## Task brief:
Exactly the lines from the one with "Viewport: 800px width, 800px height." through the end of the records below are needed, minus any pictures.

Given records Start Marker

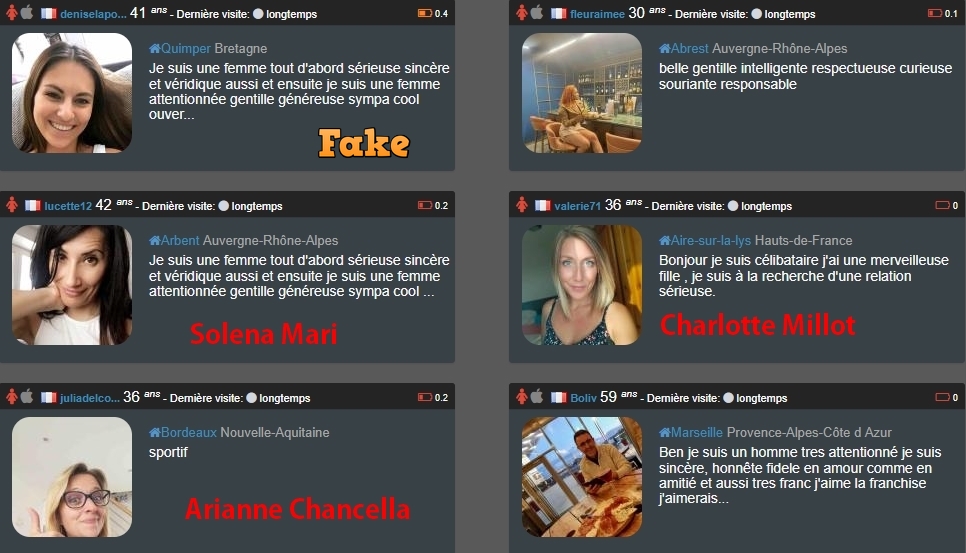
Task: Open the Arbent city link
Action: 180,240
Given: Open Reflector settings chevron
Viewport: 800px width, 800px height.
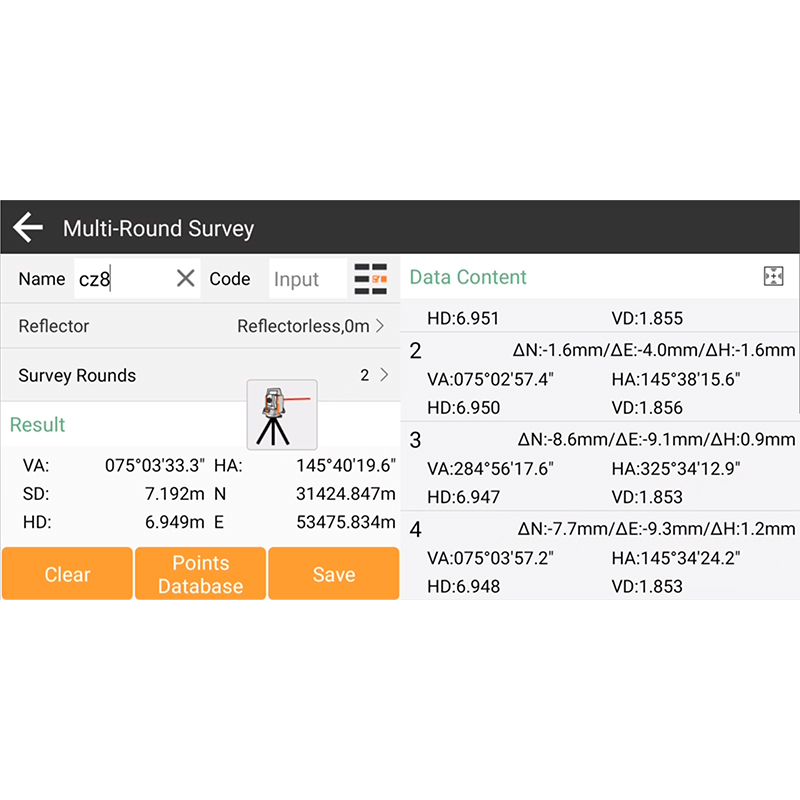Looking at the screenshot, I should coord(380,326).
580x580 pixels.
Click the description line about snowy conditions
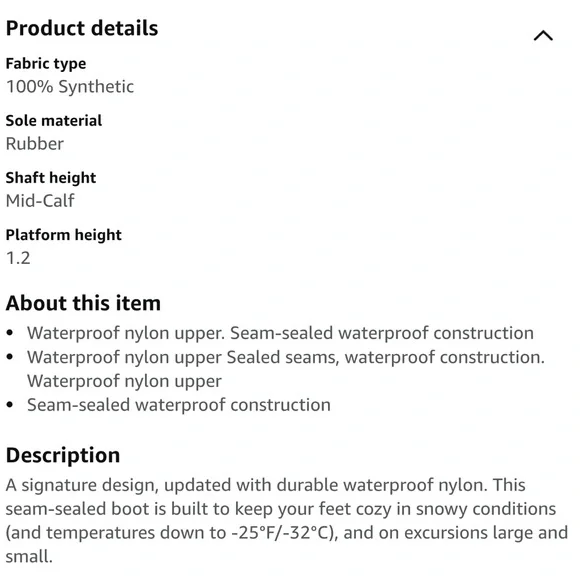(x=281, y=509)
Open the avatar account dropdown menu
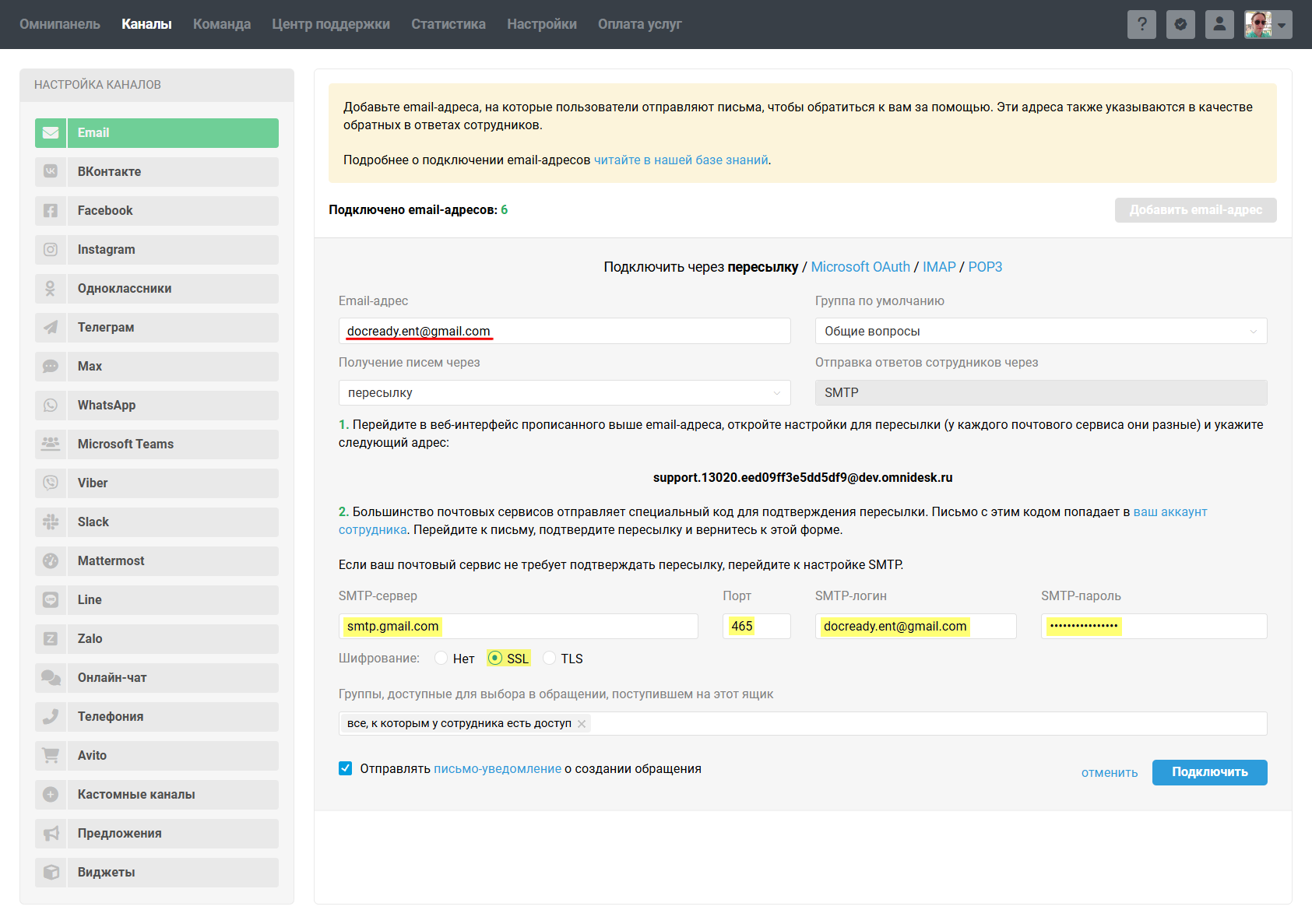The height and width of the screenshot is (924, 1312). (x=1268, y=24)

Given records End Marker

## Written solution:
Viewport: 800px width, 800px height.
Looking at the screenshot, I should coord(380,326).
580x580 pixels.
Click the description line about snowy conditions
(x=281, y=509)
Open the avatar account dropdown menu
The height and width of the screenshot is (924, 1312). (x=1268, y=24)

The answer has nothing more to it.